OBJECTIVE A
Could you transcribe the Gulf War interview excerpt below word for word, between "I'm only familiar" and "was the mistake.", inclusive?

SOURCE TEXT
----

When it was announced suddenly that the war was over after a hundred hours, I was as surprised as anyone could have been surprised, because it seemed to me the war really wasn't over. We had the Republican Guard, which was the mainstay of Saddam's power, effectively surrounded and could have compelled their surrender, probably without much additional fighting. So, the idea that we would terminate hostilities and allow the Republican Guard to escape intact certainly took me by surprise. And seemed to me, at the time, to be most unwise.

Was there a prevalent view, or a minority view within the Pentagon at that point? Some has been said about Mr. Wolfowitz's view. But was there a view in the Pentagon about this that differed with the decision?

I'm only familiar with Paul Wolfowitz's view, and he believed then that it was a mistake to end the war, as we did under the circumstances. I suspect there were others who shared that view. But it's important to remember that most people believed that Saddam Hussein was finished. It is true that he was still in Baghdad. But Americans have a tendency to judge the world through American eyes. And no American politician could survive a debacle like Saddam Hussein's defeat. And, therefore, they assumed that Saddam was a passing phenomenon. They underestimated the way in which he was able to cling to power, and the means he would use to remain in power. That was the mistake.

But, on the day the decision was made to end the war, I don't think any of the principals believed that Saddam would be there. And the idea that he would be there a decade later would have been considered preposterous.

[Soon after the Gulf War] we're realizing that this was a new age, post-Cold War. New theories, new documents needed to be developed, leading to the Defense Planning Guidance that Wolfowitz wrote, and that got a lot of press back in '92. But can you bring us back to what the thinking was at that point, post-Gulf War, and before the end of that administration? What was going on? ...

I think attention after the Gulf War turned to what the American role would be. The Gulf War then was largely thought to have been a great success on the part of the United States and its allies. It looked as though some sort of world order might emerge with the United States in a leadership position, but with broad agreement among our friends and allies. There was tremendous optimism at that time. And understandably, we had just been through half a century of Cold War with the existential threat that a massively armed and nuclear Soviet Union posed.

So, people thought that there were no more global issues; there would be regional issues. And we would have to deal with specific problems in specific regions. And attention was turned to those regional issues. People like Paul Wolfowitz, who were quite prescient, understood that the regions were seething with potential conflict. And he was eager to develop concepts for regional security.

So the Defense Planning Guidance is leaked to the papers. Tell us about that. The importance of what was being written, thought about, and the reaction to it.

Well, as I recall the reaction to the national security guidelines in 1992, the disparaging comments centered on the idea that the United States should inhibit the development of a superpower that could rival the United States. That seemed to some of us common sense. We had just been through half a century of Cold War. If there were ways to prevent the rise of a power that might introduce another Cold War that seemed a perfectly sensible thing to do.

----

OBJECTIVE B
Which lines in the records below contain the string "will"? Gather all of them and copy each one in full.

EXERCISE MATERIALS
----

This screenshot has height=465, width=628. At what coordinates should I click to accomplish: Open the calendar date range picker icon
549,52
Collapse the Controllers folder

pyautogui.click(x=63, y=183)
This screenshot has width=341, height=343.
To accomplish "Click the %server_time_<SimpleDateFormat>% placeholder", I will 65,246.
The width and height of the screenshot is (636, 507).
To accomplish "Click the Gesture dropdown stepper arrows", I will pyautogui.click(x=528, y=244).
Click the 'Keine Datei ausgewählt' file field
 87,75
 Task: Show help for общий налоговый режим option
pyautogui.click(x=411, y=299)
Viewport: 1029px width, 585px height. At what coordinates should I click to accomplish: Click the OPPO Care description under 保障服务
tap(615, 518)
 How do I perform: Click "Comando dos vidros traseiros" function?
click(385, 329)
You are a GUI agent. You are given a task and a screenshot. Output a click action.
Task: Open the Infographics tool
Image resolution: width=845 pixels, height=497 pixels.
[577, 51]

----

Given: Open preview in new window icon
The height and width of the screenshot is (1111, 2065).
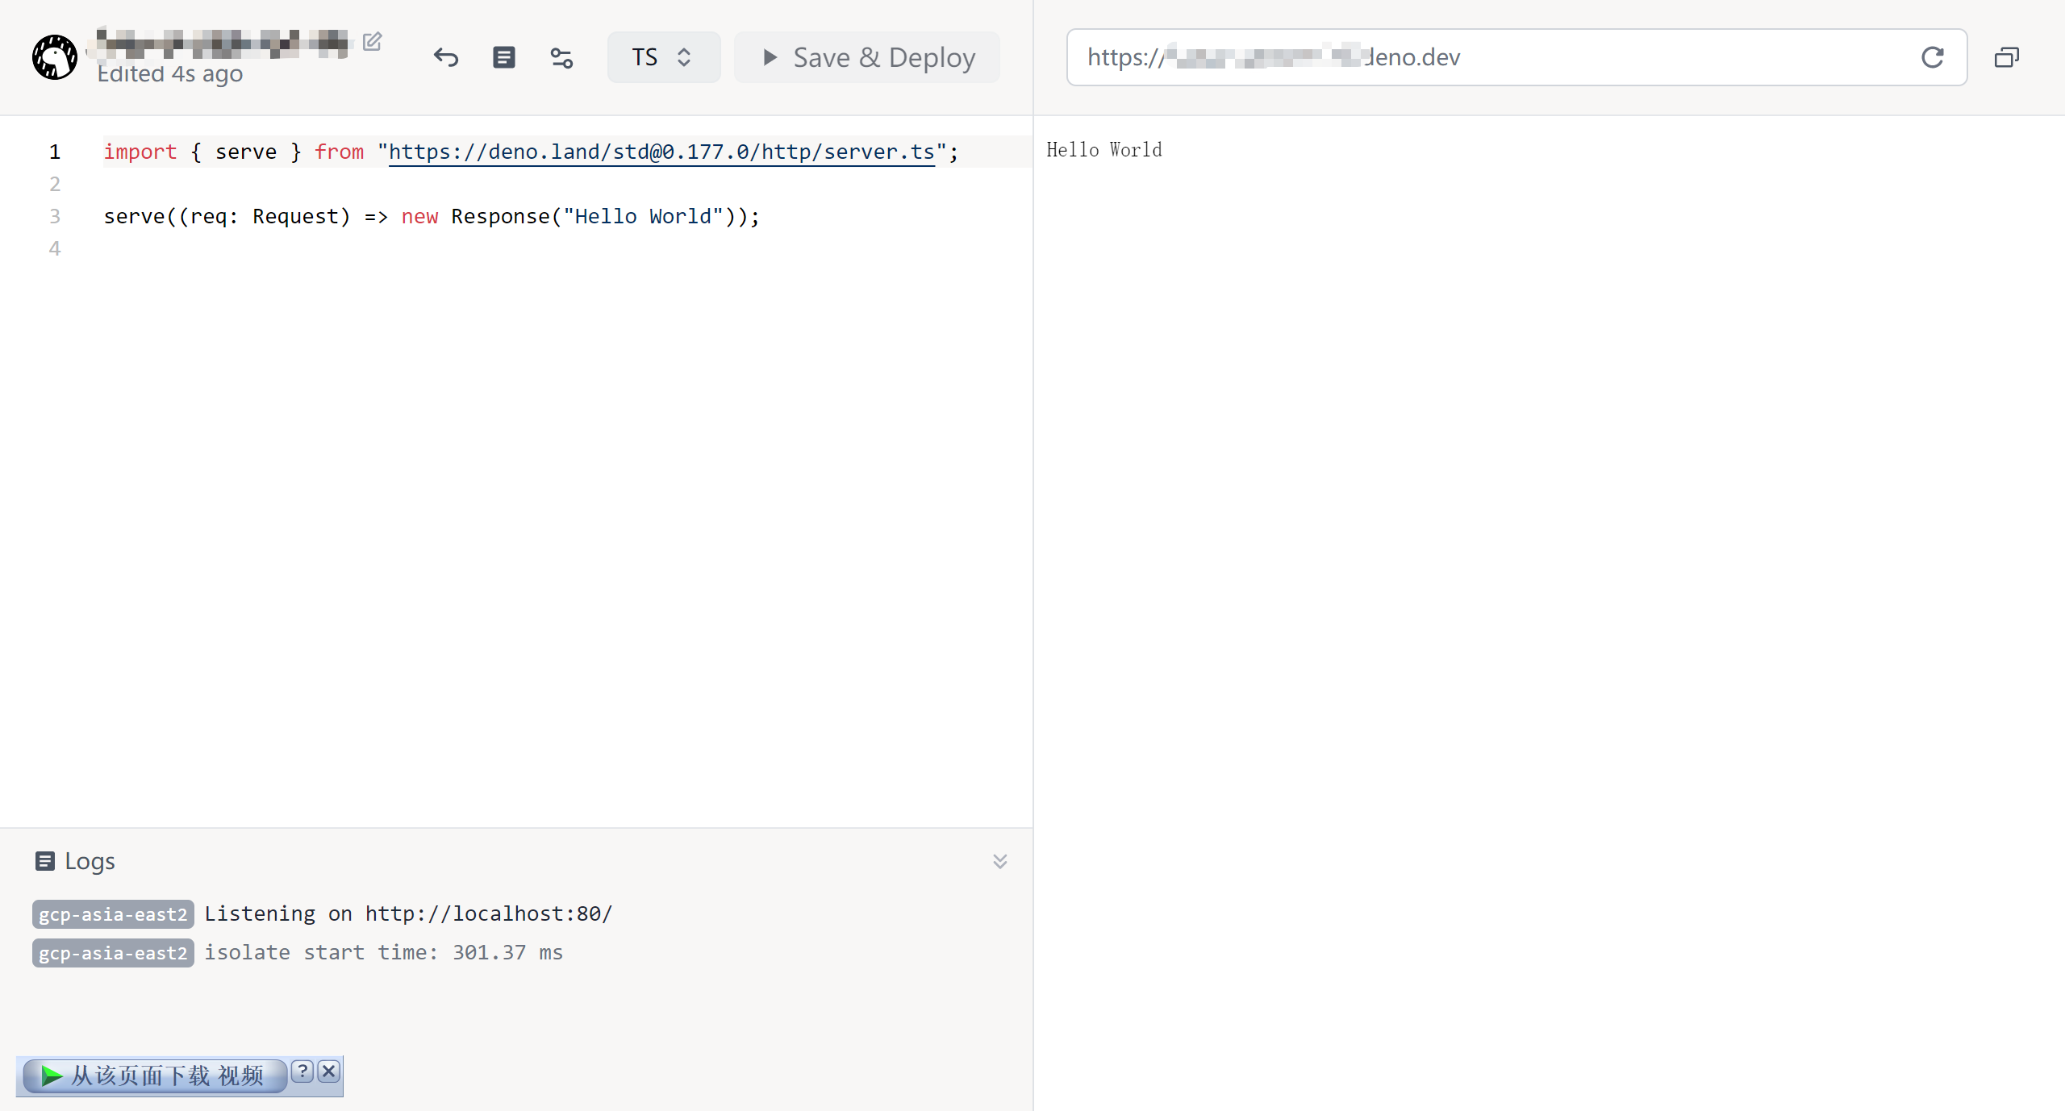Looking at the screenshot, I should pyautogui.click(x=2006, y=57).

----

CORRECT RESPONSE A
I'm only familiar with Paul Wolfowitz's view, and he believed then that it was a mistake to end the war, as we did under the circumstances. I suspect there were others who shared that view. But it's important to remember that most people believed that Saddam Hussein was finished. It is true that he was still in Baghdad. But Americans have a tendency to judge the world through American eyes. And no American politician could survive a debacle like Saddam Hussein's defeat. And, therefore, they assumed that Saddam was a passing phenomenon. They underestimated the way in which he was able to cling to power, and the means he would use to remain in power. That was the mistake.

CORRECT RESPONSE B
To accomplish "Click the %server_time_<SimpleDateFormat>% placeholder", I will 65,246.
To accomplish "Click the Gesture dropdown stepper arrows", I will pyautogui.click(x=528, y=244).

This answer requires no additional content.